## What is needed
Copy out every line of the records below exactly, omitting the pictures.

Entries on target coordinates
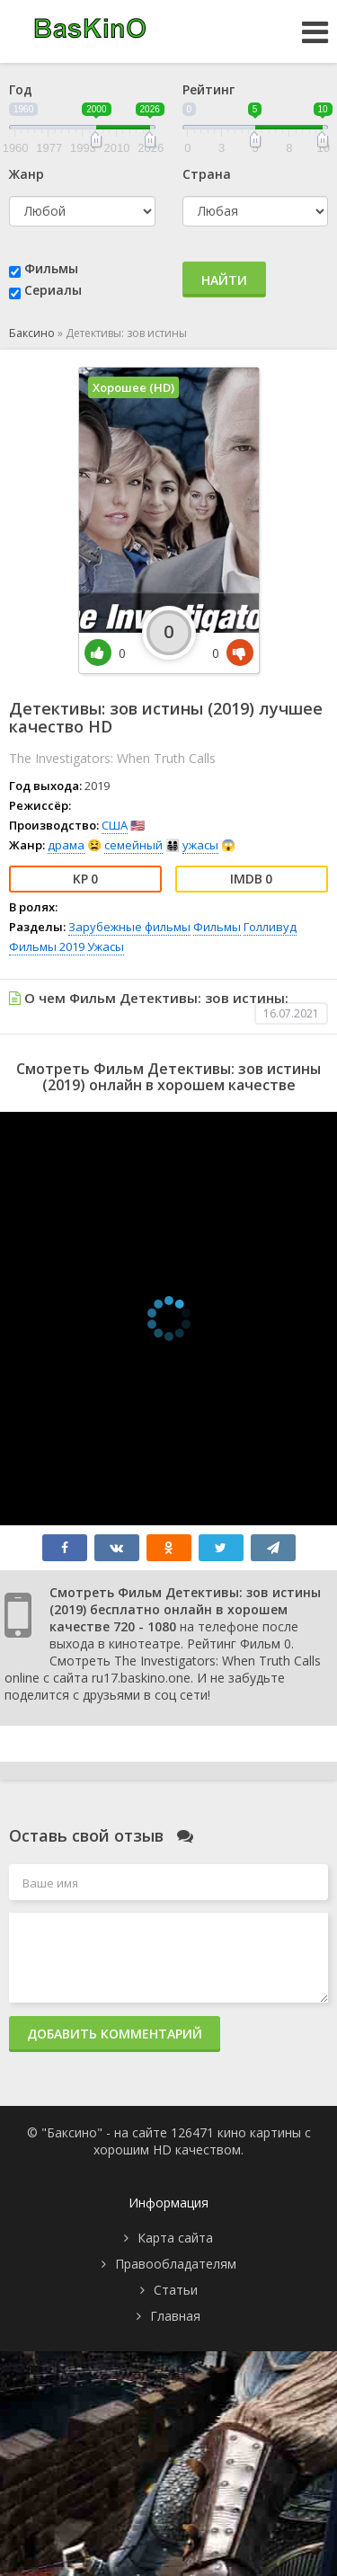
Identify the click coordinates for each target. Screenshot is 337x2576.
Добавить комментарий (114, 2033)
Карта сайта (175, 2237)
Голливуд (270, 927)
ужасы (200, 845)
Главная (175, 2315)
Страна (206, 173)
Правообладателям (175, 2263)
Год (20, 89)
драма (66, 845)
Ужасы (105, 946)
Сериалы (53, 289)
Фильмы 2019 (46, 946)
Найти (224, 280)
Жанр (26, 173)
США (115, 825)
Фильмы (51, 268)
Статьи (176, 2289)
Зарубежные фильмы (129, 927)
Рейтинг (208, 89)
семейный (133, 845)
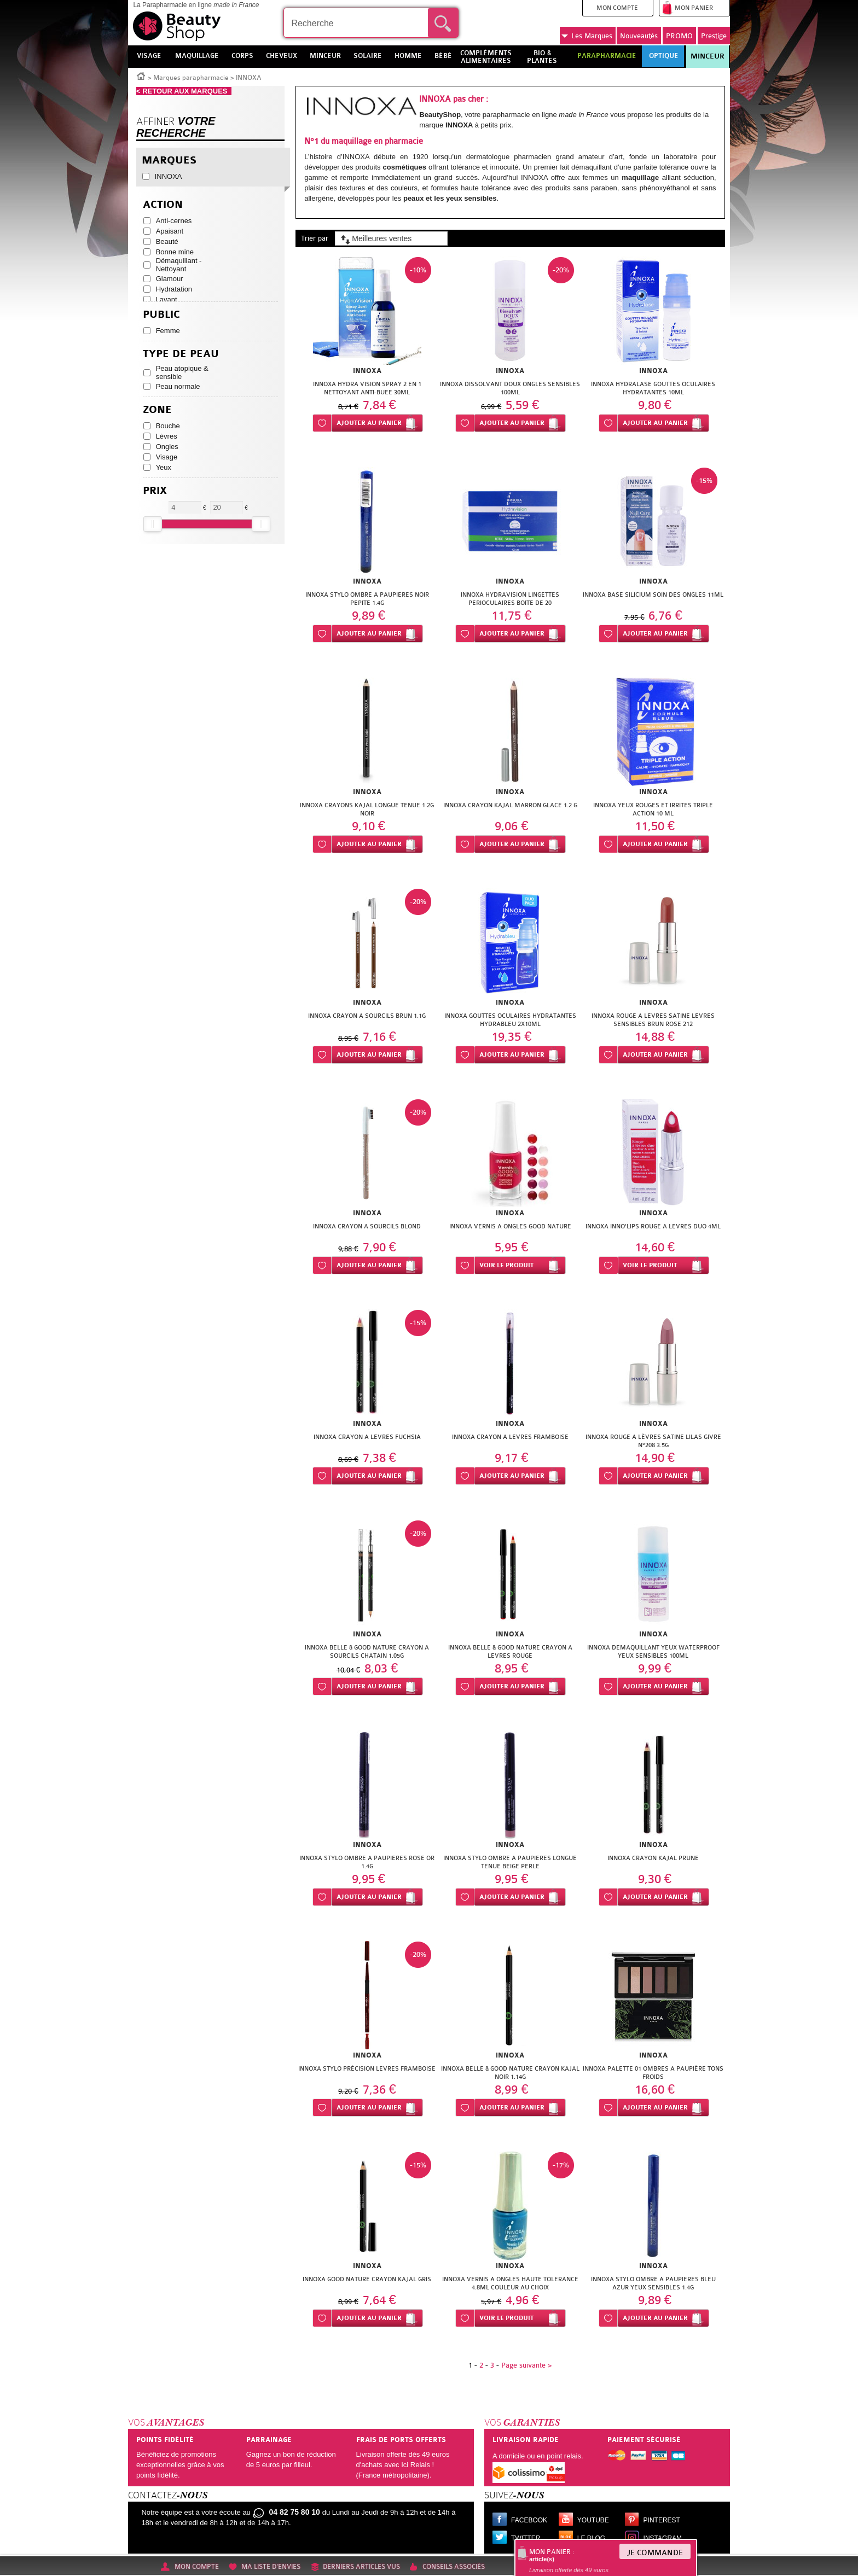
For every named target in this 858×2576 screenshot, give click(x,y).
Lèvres (166, 436)
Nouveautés (639, 36)
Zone (157, 410)
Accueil (141, 75)
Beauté (167, 241)
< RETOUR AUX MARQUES (183, 91)
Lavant (166, 299)
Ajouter (369, 423)
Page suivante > (526, 2365)
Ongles (167, 446)
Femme (168, 331)
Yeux (163, 467)
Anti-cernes (174, 221)
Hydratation (174, 289)
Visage (167, 457)
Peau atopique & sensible (182, 372)
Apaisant (170, 231)
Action (163, 205)
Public (161, 314)
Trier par (314, 238)
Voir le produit (506, 1265)
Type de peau (181, 354)
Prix (155, 491)
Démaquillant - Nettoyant (179, 265)
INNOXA (168, 176)
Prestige (714, 36)
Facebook (529, 2520)
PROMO (679, 36)
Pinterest (662, 2520)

## Exercise response
Identify the click coordinates for each target. Screenshot is 337x2576.
Добавить комментарий (114, 2033)
Карта сайта (175, 2237)
Голливуд (270, 927)
ужасы (200, 845)
Главная (175, 2315)
Страна (206, 173)
Правообладателям (175, 2263)
Год (20, 89)
драма (66, 845)
Ужасы (105, 946)
Сериалы (53, 289)
Фильмы 2019 (46, 946)
Найти (224, 280)
Жанр (26, 173)
США (115, 825)
Фильмы (51, 268)
Статьи (176, 2289)
Зарубежные фильмы (129, 927)
Рейтинг (208, 89)
семейный (133, 845)
For every named target in this 858×2576 screenshot, give click(x,y).
Lèvres (166, 436)
Nouveautés (639, 36)
Zone (157, 410)
Accueil (141, 75)
Beauté (167, 241)
< RETOUR AUX MARQUES (183, 91)
Lavant (166, 299)
Ajouter (369, 423)
Page suivante > (526, 2365)
Ongles (167, 446)
Femme (168, 331)
Yeux (163, 467)
Anti-cernes (174, 221)
Hydratation (174, 289)
Visage (167, 457)
Peau atopique & sensible (182, 372)
Apaisant (170, 231)
Action (163, 205)
Public (161, 314)
Trier par (314, 238)
Voir le produit (506, 1265)
Type de peau (181, 354)
Prix (155, 491)
Démaquillant - Nettoyant (179, 265)
INNOXA (168, 176)
Prestige (714, 36)
Facebook (529, 2520)
PROMO (679, 36)
Pinterest (662, 2520)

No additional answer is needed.